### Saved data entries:

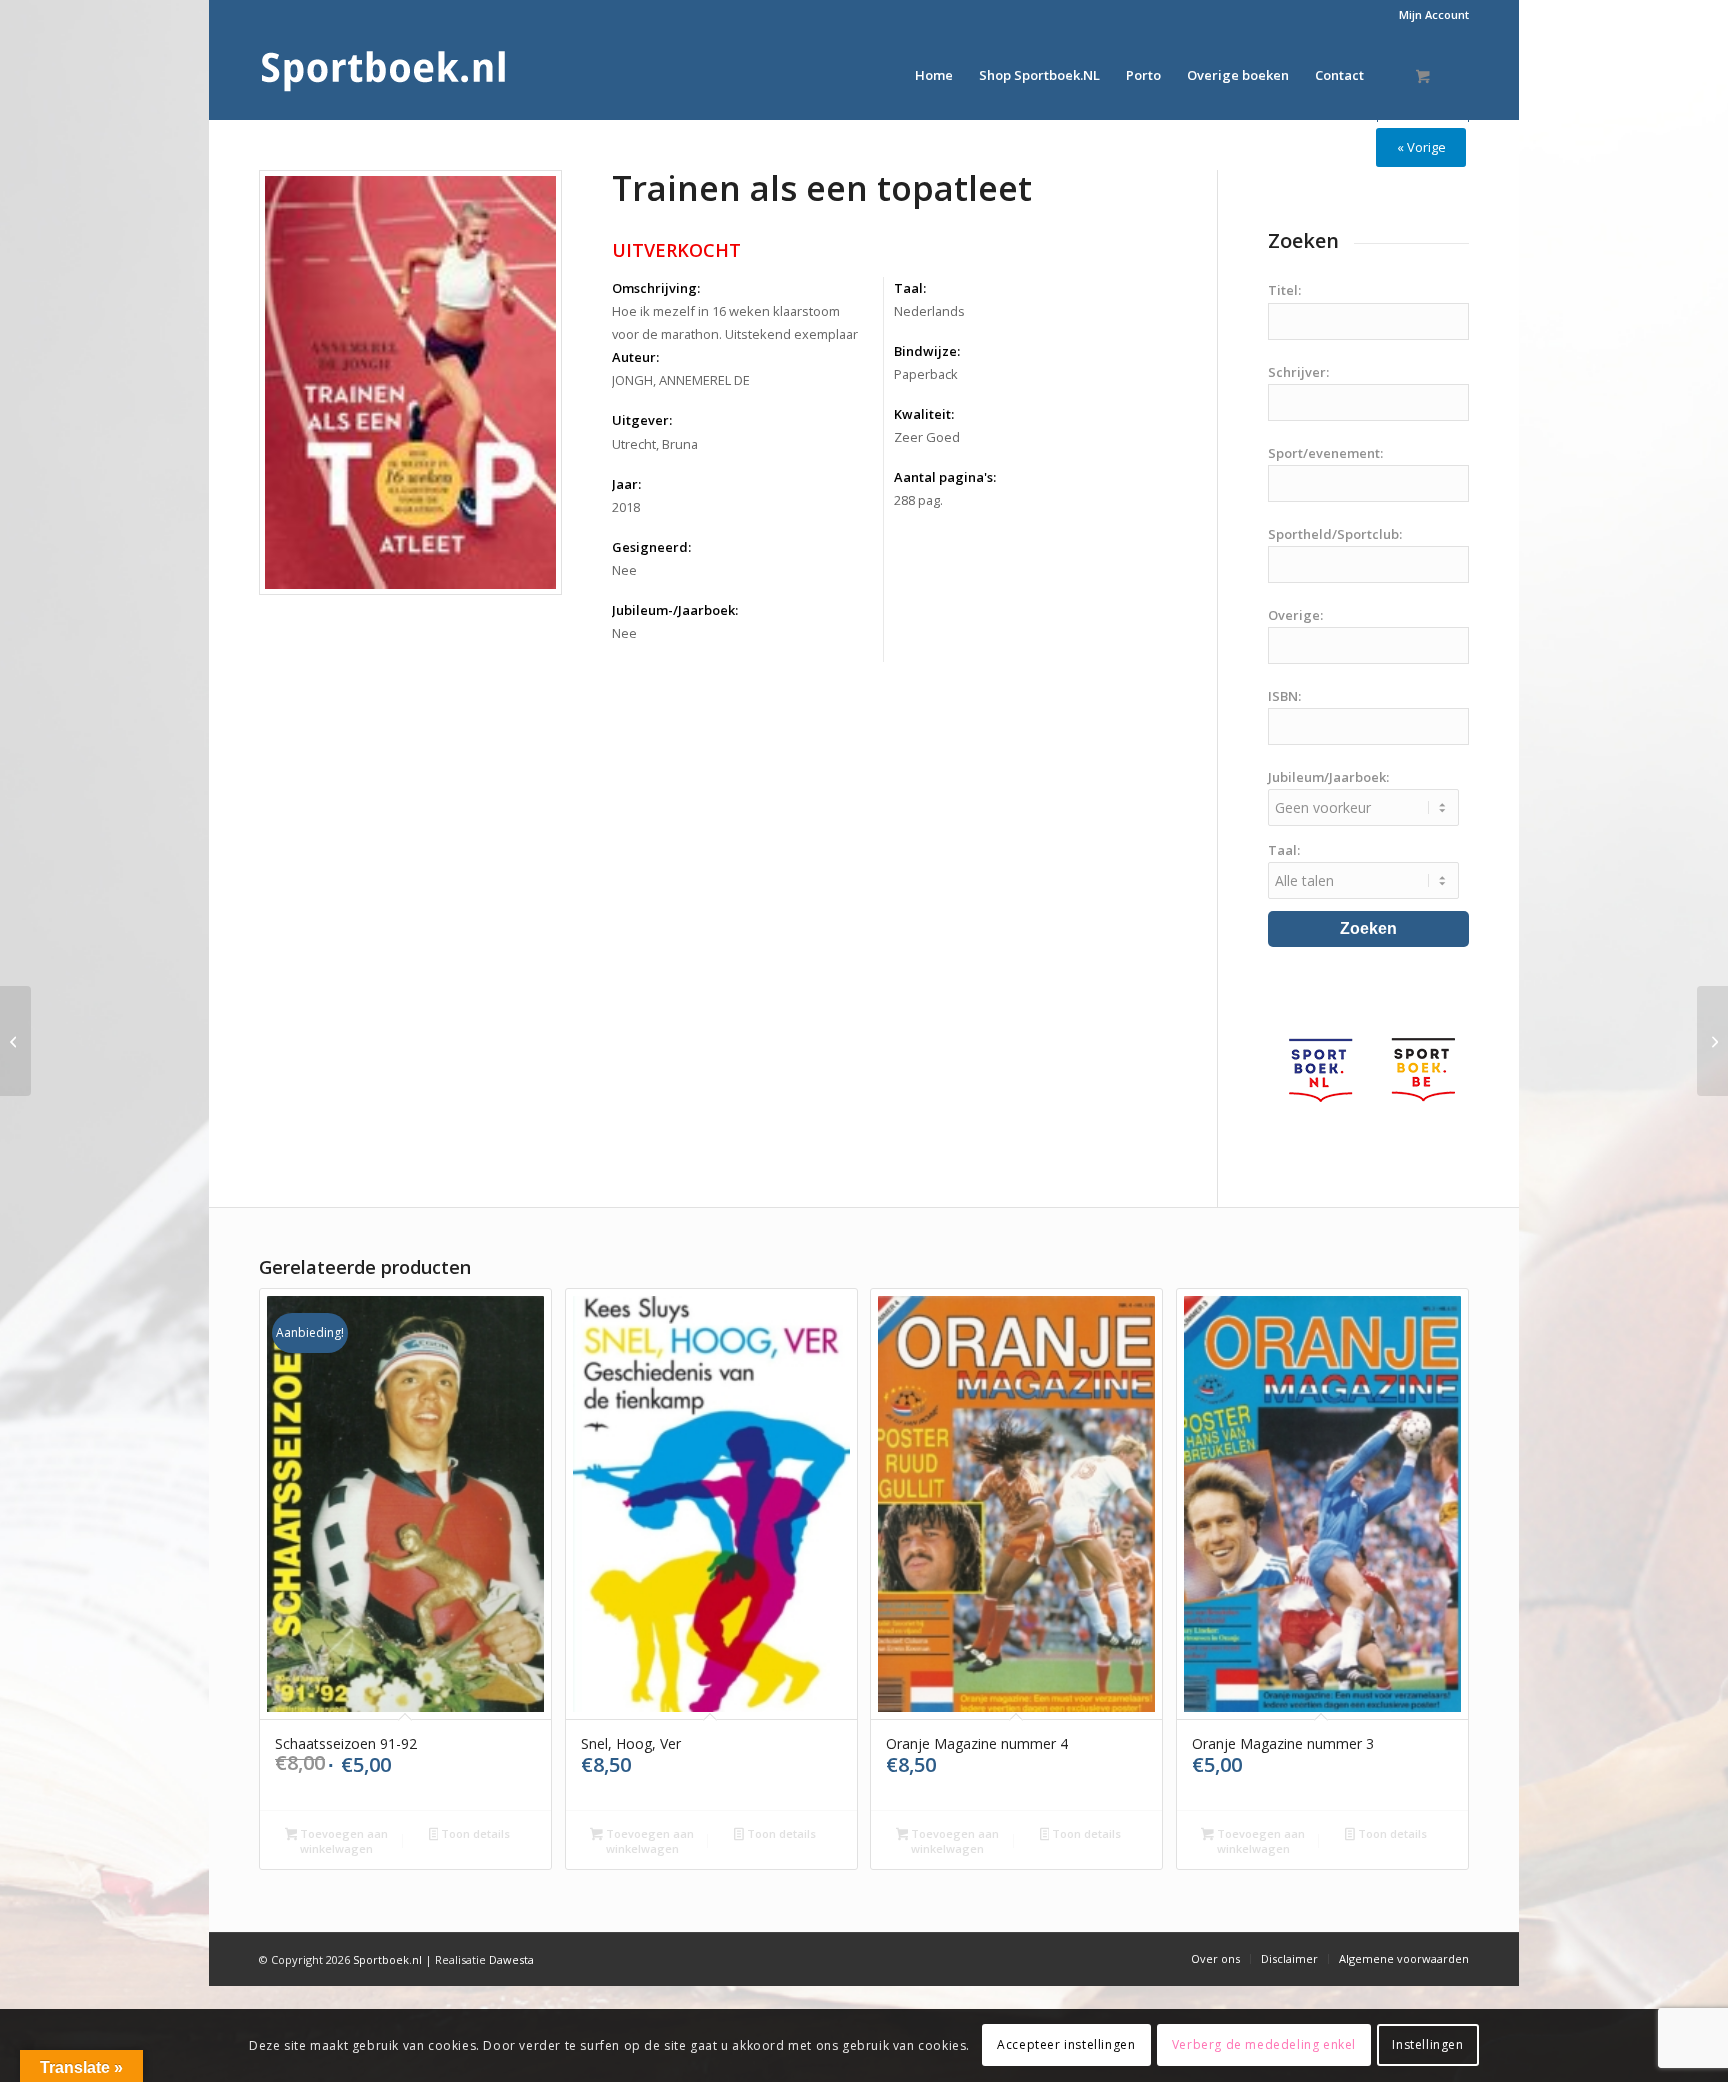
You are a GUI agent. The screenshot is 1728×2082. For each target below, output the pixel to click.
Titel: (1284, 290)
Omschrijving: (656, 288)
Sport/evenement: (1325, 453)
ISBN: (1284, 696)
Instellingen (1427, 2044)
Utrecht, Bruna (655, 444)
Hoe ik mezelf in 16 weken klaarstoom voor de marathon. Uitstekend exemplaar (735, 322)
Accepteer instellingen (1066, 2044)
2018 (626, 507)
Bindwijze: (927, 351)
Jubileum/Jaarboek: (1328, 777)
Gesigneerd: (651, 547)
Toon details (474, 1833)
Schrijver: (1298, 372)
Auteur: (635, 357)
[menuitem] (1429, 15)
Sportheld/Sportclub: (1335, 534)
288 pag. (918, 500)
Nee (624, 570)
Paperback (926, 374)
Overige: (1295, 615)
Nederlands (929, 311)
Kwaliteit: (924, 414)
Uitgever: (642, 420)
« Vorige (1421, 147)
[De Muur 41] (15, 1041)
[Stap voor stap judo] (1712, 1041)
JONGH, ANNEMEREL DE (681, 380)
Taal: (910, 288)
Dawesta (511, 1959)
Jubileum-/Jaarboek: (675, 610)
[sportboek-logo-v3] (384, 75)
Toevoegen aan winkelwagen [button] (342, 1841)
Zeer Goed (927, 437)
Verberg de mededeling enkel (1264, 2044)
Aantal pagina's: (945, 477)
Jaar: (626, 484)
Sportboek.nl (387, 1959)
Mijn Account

### Task directions:
Return only the part of the records above that opens with the line containing "Jubileum/Jaarboek: (1328, 777)" and closes with the line containing "Uitgever: (642, 420)", ends included.

### Answer space:
Jubileum/Jaarboek: (1328, 777)
Gesigneerd: (651, 547)
Toon details (474, 1833)
Schrijver: (1298, 372)
Auteur: (635, 357)
[menuitem] (1429, 15)
Sportheld/Sportclub: (1335, 534)
288 pag. (918, 500)
Nee (624, 570)
Paperback (926, 374)
Overige: (1295, 615)
Nederlands (929, 311)
Kwaliteit: (924, 414)
Uitgever: (642, 420)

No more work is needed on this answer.